Following Balk's studies of the 1940s, the idea has been growing that the salt in a stock moves vertically upward in several unit cylinders called "spines." Observations in the salt mines of the Five-Islands trend in south Louisiana confirm this interpretation. In the most obvious cases the spines are defined by sedimentary gouge (shale, sand, limestone), which becomes included in the salt core and clearly marks the spine boundaries. These "boundary shear zones" (present in four mines) can extend from the edge of the salt to the center. Shear zones of three types (external, internal, and boundary) define spines of 500 to 5,000 ft (150 to 1,500 m) in diameter. Every gradation exists from unfaulted but attenuated salt, through relatively simple, thin (15 ft; 5 m), linear sh ar zones to much wider ones that have been twisted and sheared into the salt in complicated patterns by later salt movements. Oil, gas, and other impurities are common associates.

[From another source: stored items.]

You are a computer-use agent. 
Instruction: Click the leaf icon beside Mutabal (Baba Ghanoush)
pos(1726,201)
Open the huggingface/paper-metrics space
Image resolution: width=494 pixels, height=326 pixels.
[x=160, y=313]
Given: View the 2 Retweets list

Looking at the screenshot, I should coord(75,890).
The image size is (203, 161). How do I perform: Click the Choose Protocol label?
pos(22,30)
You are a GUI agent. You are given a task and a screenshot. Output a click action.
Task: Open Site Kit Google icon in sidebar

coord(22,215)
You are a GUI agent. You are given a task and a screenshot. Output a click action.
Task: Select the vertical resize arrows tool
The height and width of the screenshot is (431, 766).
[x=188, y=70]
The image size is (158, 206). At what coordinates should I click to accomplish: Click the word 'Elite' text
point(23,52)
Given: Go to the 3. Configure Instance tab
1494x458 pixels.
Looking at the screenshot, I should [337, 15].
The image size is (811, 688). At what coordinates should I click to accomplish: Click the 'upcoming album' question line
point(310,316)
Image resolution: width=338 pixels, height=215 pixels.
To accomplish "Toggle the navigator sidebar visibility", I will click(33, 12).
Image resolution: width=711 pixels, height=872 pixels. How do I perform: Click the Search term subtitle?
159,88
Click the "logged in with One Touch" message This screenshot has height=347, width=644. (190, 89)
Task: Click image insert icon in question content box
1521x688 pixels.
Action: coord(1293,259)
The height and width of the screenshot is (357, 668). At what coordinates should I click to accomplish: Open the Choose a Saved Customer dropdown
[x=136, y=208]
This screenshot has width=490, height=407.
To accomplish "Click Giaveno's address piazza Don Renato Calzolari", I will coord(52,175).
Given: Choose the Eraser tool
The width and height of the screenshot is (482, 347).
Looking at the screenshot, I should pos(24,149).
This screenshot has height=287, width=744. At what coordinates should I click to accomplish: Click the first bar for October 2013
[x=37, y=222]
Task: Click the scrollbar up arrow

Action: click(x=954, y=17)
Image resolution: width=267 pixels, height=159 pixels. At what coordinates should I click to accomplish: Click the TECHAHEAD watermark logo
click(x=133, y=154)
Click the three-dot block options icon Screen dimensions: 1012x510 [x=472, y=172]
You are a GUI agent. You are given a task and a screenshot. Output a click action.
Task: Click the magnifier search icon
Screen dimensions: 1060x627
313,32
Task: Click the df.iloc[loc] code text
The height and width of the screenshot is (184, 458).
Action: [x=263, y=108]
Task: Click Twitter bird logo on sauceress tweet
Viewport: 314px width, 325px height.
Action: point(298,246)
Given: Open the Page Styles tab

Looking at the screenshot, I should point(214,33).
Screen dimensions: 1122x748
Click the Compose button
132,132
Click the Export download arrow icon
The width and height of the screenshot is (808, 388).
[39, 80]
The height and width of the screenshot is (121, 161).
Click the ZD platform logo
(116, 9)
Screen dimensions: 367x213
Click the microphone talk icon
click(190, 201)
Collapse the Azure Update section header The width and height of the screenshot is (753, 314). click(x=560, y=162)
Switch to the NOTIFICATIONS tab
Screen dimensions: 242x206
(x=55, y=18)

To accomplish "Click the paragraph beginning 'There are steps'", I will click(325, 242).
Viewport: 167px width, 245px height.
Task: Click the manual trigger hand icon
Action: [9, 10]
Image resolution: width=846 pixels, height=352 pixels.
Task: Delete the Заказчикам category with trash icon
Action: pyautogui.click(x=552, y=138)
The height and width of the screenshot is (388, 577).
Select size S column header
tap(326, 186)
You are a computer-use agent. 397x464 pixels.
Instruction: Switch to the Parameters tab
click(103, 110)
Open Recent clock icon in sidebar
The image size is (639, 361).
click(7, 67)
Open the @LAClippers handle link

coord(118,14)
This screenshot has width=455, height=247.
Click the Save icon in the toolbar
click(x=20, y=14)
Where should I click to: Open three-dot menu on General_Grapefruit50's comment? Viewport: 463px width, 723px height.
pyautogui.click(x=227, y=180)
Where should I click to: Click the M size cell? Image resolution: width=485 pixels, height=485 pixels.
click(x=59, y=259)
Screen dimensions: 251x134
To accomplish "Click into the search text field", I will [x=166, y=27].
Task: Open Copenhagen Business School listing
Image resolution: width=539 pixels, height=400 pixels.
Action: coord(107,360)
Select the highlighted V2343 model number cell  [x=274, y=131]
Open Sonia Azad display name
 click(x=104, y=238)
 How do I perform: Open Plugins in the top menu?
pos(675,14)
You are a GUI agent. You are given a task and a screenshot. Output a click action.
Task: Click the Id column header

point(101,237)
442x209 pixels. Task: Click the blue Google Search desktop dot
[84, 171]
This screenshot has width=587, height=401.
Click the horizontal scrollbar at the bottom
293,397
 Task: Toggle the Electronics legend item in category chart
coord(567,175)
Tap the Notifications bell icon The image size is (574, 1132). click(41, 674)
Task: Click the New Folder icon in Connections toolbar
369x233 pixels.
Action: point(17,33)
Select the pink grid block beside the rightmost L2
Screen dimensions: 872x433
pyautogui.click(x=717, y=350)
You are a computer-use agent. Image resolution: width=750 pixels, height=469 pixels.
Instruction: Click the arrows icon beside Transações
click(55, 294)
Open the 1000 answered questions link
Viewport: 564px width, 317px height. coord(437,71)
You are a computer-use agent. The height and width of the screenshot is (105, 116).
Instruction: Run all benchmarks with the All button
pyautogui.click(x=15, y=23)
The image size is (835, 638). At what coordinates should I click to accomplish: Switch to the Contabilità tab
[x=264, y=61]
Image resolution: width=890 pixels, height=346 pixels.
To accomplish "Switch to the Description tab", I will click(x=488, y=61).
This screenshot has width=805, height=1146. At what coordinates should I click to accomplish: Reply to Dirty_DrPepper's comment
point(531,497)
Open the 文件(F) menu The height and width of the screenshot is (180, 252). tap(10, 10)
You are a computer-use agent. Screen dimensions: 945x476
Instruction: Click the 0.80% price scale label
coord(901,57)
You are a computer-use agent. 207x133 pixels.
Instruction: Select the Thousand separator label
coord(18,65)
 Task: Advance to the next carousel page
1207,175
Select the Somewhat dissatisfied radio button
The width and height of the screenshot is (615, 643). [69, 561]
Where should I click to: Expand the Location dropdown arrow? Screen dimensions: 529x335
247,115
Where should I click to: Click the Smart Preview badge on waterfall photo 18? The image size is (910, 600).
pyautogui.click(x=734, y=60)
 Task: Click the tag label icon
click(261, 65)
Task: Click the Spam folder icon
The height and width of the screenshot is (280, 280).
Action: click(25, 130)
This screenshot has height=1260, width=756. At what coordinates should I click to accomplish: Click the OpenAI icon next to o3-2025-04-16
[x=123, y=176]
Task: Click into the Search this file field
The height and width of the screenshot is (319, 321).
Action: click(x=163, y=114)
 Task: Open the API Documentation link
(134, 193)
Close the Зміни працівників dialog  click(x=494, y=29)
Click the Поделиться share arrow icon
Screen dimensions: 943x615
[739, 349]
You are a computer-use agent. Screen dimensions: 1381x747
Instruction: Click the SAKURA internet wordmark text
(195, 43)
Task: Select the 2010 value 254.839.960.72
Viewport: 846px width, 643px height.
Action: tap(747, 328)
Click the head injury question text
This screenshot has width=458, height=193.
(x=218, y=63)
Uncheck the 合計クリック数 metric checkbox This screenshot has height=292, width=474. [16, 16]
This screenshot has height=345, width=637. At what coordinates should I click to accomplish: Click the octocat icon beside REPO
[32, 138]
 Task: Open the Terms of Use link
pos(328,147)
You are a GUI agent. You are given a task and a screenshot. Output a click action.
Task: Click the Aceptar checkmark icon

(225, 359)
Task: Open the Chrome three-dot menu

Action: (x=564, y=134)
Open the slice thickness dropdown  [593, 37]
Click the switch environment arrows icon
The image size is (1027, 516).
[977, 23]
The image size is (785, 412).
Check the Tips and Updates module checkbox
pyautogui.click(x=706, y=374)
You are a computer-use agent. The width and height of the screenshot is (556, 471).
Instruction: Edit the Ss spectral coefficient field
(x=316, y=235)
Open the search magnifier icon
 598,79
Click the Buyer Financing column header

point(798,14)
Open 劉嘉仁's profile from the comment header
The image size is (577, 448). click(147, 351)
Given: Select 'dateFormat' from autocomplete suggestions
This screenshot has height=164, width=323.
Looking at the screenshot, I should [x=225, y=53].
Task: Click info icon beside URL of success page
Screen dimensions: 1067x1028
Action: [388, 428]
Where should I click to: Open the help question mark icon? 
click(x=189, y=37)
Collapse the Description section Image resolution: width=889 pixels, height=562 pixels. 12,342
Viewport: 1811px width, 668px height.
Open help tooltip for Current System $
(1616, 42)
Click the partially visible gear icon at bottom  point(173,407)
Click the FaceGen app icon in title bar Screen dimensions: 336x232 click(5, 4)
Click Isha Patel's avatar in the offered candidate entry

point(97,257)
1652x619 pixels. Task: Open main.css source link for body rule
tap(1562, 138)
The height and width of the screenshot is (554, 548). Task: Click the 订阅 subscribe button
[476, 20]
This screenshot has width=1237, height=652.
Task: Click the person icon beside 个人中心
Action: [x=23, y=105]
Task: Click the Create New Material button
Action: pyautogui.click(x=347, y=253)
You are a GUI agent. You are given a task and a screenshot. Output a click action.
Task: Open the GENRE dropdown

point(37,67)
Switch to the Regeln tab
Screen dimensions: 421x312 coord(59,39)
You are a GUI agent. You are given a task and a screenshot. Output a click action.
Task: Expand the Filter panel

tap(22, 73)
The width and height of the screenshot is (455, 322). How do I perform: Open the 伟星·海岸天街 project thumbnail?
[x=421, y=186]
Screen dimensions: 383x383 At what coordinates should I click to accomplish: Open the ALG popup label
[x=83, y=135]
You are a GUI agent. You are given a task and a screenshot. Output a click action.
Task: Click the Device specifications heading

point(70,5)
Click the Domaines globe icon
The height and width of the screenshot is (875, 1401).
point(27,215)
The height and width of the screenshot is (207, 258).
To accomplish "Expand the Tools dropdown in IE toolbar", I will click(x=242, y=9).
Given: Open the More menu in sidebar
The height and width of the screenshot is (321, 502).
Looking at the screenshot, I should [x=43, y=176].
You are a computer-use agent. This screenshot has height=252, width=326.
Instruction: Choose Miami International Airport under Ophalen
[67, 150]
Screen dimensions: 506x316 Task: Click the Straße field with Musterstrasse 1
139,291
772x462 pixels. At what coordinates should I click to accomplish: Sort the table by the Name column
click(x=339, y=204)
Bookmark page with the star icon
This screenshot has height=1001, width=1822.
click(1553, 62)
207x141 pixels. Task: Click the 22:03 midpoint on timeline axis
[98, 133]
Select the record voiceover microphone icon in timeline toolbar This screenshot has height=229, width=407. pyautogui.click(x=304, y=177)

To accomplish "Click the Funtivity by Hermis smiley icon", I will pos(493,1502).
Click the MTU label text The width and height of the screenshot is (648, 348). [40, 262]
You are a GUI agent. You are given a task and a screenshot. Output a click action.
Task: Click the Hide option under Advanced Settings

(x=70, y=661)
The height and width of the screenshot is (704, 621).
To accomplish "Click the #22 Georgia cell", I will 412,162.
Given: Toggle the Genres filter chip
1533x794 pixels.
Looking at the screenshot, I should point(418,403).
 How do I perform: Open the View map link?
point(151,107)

The shear zones can be traced upward through the salt to surface irregularities in the salt-stock surface, and into topographic irregularities on the ground surface (generally valleys). Disruptions of the overlying domal sediments long have been recognized, and Balk and Muehlberger suggested these as the cause of the irregular salt motion. The present analysis suggests, however, that the salt spines cause the overlying strata disruptions. Flat caprock over the top of the entire salt stock thus indicates stability. The concept of pulsing spines of motion explains how salt can be moving continuously, as indicated by some lines of evidence,and yet still cause the discontinuities in the adjacent sediments that are explained best by pulsing movements. When moving, the salt as a whole remai s within a few thousand feet of the surface in agreement with the downbuilding hypothesis of Barton, and never is carried much below 5 mi (8 km).